Blast and sequence identity question

Issue #497 new

Former user created an issue 2017-09-08

Hello,

I just started my work in Bio3D, and bioinformatics in general, and have some general questions about the output from blast, and how to best parse the sequence identity output.

Specifically, I am trying to do a blast search to return all crystal structures of the gamma specific isoform of PI3K (called PI3K gamma) in the PDB:

pdb   <- read.pdb('3ENE.pdb')
seq   <- pdbseq(pdb)
blast <- blast.pdb(seq, database = 'pdb', time.out= NULL)
hits  <- plot.blast(blast, cutoff=240)
files <- get.pdb(hits, path='raw_pdbs', split=TRUE)
pdbs  <- pdbaln(files

I find that many of the sequence identity values are in the 30-40% range, much lower than would be if all the returned blast results were of the gamma isoform. Indeed, I am getting many hits for the alpha, beta, and delta isoforms as well. I am using the following command to check the % sequence identity of the PDB files, with respect to each other.

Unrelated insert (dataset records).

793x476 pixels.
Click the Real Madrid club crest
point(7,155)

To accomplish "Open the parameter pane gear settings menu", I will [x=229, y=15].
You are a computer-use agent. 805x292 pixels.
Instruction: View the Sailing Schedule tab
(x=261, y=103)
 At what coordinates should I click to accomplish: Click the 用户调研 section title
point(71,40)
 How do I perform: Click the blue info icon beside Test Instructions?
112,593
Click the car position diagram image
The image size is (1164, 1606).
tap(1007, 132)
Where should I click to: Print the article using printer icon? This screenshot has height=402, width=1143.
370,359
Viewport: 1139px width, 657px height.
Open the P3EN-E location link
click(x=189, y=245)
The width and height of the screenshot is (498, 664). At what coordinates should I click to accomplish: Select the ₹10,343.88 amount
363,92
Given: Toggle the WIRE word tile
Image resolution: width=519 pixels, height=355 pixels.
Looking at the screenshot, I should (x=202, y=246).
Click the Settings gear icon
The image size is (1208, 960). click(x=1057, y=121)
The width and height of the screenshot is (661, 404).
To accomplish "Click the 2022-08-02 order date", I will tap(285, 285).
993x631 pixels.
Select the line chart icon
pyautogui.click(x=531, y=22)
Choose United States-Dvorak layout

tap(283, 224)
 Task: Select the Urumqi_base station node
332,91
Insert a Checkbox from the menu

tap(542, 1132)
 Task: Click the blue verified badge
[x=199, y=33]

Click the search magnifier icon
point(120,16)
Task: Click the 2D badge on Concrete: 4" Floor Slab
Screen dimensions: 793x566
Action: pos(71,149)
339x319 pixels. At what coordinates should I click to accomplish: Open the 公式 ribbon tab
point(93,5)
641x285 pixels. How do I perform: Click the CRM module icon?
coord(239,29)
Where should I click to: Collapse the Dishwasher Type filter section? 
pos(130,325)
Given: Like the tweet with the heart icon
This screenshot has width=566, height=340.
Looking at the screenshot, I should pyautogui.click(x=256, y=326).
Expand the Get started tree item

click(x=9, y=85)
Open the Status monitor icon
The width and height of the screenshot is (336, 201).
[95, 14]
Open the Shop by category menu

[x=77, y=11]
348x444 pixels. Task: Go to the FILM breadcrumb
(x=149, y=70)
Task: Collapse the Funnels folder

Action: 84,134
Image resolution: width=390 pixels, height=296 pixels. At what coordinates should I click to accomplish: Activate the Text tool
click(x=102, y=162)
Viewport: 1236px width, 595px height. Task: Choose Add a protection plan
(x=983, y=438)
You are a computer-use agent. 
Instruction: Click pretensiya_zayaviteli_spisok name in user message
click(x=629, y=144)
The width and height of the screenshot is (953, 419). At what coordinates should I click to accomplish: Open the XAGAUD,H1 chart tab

pdbs$id <- substr(basename(pdbs$id),1, 6)
seqidentity(pdbs)

What is the best way for me to perform my blast search, and prune the results, such that the returned hits are all of the gamma isoform? Also, I would like to check the % sequence identity of every returned blast hit against the queried 3ENE.pdb sequence only. Currently, seqidentity(pdbs) returns a matrix of values, containing % sequence identity between blast hits as well, which is more information than I need, and complicates my analysis. What is the most efficient way for me to check the % sequence identity between my queried sequence, and my returned hits?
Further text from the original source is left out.